Segment Start: SUPPLIED MATERIAL
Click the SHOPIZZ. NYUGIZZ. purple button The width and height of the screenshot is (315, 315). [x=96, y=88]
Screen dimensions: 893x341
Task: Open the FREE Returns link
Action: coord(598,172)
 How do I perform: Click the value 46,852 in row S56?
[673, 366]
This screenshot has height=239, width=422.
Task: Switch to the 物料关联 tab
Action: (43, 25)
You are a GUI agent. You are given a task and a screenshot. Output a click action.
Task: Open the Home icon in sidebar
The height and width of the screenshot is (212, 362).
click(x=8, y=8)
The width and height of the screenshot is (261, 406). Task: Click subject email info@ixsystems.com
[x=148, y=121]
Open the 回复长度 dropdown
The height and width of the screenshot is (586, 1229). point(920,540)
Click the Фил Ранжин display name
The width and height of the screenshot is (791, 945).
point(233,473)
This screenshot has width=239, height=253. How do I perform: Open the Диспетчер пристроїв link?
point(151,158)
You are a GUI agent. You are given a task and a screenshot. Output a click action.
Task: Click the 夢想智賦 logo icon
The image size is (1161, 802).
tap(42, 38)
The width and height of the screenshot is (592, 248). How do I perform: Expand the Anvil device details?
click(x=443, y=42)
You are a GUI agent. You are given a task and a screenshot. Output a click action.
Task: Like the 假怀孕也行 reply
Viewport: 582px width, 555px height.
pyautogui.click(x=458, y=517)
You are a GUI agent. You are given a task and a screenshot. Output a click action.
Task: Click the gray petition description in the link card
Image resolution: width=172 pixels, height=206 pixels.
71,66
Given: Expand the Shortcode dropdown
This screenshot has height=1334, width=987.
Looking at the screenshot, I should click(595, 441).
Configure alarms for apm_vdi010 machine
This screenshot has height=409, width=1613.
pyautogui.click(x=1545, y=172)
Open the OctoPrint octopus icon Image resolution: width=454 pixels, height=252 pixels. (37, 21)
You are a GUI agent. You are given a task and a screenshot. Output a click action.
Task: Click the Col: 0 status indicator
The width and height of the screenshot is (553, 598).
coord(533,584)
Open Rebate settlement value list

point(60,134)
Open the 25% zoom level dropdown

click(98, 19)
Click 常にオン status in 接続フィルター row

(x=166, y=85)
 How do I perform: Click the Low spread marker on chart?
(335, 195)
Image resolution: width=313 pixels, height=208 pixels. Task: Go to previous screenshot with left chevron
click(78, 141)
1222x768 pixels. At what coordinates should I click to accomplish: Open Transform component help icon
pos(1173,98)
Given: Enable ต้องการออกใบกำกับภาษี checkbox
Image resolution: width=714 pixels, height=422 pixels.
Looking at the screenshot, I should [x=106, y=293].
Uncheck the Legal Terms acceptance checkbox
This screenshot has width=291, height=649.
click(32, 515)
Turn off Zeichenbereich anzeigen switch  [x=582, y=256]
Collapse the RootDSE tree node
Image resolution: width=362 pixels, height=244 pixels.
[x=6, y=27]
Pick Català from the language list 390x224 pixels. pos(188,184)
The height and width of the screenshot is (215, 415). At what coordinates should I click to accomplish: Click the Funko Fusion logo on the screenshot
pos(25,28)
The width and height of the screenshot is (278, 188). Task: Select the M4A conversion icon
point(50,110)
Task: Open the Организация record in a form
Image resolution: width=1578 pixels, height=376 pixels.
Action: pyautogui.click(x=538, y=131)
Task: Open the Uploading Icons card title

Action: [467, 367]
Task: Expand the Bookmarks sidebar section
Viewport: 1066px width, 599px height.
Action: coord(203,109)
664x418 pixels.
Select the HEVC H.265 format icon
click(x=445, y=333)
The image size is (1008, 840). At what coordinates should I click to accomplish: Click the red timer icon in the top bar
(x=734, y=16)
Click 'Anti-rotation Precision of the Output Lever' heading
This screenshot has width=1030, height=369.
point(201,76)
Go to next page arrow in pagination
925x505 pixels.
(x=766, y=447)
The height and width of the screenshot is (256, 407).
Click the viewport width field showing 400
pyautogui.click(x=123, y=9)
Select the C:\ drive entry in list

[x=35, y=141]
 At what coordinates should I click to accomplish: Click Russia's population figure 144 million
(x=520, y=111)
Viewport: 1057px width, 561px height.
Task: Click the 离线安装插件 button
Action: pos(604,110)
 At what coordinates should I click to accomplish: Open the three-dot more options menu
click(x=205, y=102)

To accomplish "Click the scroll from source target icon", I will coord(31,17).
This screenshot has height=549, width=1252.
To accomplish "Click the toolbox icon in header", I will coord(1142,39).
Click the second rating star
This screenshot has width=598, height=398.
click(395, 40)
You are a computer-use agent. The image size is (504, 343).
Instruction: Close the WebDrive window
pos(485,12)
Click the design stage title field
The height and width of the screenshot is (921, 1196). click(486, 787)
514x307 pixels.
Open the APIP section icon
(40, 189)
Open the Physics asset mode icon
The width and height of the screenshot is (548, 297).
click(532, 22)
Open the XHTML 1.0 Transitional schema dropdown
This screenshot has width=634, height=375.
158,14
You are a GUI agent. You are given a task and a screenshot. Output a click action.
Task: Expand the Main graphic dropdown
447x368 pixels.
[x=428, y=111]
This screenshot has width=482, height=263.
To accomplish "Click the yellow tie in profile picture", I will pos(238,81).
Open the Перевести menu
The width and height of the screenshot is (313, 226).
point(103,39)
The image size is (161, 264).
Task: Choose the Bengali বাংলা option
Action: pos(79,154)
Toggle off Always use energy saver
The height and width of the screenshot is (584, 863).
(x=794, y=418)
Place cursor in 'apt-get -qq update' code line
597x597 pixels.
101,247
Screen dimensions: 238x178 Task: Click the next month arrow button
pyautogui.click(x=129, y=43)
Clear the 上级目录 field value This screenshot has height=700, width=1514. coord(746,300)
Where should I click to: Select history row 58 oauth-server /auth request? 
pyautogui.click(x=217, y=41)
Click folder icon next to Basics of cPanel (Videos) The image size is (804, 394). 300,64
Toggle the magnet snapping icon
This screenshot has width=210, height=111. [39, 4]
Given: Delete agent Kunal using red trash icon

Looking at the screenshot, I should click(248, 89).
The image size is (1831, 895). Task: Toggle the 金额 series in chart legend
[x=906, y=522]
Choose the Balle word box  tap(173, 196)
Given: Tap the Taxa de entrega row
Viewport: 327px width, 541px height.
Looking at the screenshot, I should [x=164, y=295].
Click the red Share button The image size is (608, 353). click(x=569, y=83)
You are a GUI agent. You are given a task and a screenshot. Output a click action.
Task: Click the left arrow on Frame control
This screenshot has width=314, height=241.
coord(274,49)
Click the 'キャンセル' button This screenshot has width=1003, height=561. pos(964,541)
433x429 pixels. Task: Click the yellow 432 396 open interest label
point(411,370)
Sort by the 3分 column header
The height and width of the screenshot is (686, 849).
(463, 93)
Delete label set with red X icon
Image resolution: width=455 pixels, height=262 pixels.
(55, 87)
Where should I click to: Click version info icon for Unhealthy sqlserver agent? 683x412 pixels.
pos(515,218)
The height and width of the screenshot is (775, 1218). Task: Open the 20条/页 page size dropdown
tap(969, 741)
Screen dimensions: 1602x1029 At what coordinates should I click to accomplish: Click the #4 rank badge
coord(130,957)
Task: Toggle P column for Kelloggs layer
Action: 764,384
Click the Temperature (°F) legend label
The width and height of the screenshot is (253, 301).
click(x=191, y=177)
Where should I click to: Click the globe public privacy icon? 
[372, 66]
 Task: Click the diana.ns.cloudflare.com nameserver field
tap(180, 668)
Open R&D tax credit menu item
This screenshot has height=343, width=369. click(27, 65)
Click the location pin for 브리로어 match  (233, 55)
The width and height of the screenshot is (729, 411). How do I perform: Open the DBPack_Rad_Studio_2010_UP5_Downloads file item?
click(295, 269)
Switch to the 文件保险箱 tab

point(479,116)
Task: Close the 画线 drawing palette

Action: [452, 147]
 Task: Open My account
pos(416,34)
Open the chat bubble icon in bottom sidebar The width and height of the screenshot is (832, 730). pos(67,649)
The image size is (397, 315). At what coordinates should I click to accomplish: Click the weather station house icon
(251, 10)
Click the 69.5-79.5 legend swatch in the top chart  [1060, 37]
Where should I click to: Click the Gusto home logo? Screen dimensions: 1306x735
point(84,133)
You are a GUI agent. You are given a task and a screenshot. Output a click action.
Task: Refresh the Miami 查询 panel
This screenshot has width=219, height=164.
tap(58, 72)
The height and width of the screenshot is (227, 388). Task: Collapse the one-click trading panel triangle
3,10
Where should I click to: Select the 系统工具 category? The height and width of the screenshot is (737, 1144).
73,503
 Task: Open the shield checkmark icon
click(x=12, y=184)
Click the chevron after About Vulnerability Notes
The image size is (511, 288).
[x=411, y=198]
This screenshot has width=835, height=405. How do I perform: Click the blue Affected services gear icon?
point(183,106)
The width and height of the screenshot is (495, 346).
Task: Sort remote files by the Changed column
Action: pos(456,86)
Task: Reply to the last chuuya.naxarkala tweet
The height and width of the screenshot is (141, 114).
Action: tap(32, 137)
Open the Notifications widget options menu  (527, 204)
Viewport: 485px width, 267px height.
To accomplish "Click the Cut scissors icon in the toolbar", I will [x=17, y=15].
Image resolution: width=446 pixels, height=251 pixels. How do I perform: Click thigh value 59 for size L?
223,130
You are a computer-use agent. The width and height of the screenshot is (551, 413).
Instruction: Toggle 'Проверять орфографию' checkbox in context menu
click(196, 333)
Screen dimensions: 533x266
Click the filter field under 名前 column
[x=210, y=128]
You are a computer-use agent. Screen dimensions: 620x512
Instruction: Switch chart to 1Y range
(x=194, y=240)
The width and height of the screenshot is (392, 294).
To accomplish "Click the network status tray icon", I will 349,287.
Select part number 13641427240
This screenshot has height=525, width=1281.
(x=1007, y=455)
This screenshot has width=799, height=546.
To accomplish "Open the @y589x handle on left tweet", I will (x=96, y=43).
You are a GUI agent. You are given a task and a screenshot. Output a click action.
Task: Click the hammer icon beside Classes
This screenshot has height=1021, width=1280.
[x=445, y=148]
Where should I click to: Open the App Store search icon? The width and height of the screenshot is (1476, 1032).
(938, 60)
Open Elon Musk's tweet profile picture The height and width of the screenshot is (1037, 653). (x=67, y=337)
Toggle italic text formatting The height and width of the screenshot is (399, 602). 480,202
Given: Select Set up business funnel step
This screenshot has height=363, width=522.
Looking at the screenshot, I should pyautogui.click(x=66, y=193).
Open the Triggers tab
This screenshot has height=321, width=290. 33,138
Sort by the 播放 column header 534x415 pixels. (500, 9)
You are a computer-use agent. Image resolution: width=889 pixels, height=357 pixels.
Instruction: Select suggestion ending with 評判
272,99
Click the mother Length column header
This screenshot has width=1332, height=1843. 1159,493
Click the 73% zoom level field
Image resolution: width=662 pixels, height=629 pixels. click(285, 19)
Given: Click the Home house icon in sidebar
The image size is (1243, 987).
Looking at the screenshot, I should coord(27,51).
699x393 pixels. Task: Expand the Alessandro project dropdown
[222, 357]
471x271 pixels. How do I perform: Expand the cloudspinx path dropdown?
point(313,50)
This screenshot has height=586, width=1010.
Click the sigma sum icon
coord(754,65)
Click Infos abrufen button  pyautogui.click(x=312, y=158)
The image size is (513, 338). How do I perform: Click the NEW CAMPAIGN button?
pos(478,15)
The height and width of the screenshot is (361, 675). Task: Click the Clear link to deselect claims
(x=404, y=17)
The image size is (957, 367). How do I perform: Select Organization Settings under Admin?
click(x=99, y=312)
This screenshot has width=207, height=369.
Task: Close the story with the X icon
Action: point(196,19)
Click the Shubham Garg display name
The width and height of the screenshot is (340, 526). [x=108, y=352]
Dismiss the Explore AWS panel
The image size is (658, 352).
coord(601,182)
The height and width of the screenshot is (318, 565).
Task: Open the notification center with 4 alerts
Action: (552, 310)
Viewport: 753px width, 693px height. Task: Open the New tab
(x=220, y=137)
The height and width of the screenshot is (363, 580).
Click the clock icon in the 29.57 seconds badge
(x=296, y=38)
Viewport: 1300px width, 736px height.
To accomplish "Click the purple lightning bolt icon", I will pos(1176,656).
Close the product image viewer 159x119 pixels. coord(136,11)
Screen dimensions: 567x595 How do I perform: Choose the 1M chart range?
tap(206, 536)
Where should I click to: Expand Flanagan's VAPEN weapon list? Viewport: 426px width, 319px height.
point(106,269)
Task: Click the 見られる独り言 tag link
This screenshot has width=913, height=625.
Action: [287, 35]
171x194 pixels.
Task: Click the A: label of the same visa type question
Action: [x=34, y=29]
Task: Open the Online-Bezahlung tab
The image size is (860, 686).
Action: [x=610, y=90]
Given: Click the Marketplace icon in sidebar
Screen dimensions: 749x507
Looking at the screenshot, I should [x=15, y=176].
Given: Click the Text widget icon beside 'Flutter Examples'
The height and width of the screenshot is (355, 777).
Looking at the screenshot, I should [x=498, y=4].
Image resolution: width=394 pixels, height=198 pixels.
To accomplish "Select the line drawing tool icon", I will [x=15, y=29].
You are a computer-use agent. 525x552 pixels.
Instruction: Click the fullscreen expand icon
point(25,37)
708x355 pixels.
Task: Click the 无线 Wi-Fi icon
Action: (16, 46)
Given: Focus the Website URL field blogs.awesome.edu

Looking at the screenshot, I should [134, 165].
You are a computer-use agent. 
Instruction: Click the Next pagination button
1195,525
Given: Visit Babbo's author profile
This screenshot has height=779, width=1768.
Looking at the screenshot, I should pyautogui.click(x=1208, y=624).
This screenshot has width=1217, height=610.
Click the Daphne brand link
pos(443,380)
Segment End: SUPPLIED MATERIAL
▶ _WORK REQUEST_:
Would you print exactly, and only, the lines of the data above from the line with "Open the Physics asset mode icon" through the line with "Clear the 上级目录", inclusive?

▶ _YOUR SOLUTION_:
Open the Physics asset mode icon
The width and height of the screenshot is (548, 297).
click(532, 22)
Open the XHTML 1.0 Transitional schema dropdown
This screenshot has width=634, height=375.
158,14
You are a GUI agent. You are given a task and a screenshot. Output a click action.
Task: Expand the Main graphic dropdown
447x368 pixels.
[x=428, y=111]
This screenshot has width=482, height=263.
To accomplish "Click the yellow tie in profile picture", I will pos(238,81).
Open the Перевести menu
The width and height of the screenshot is (313, 226).
point(103,39)
The image size is (161, 264).
Task: Choose the Bengali বাংলা option
Action: pos(79,154)
Toggle off Always use energy saver
The height and width of the screenshot is (584, 863).
(x=794, y=418)
Place cursor in 'apt-get -qq update' code line
597x597 pixels.
101,247
Screen dimensions: 238x178 Task: Click the next month arrow button
pyautogui.click(x=129, y=43)
Clear the 上级目录 field value This screenshot has height=700, width=1514. coord(746,300)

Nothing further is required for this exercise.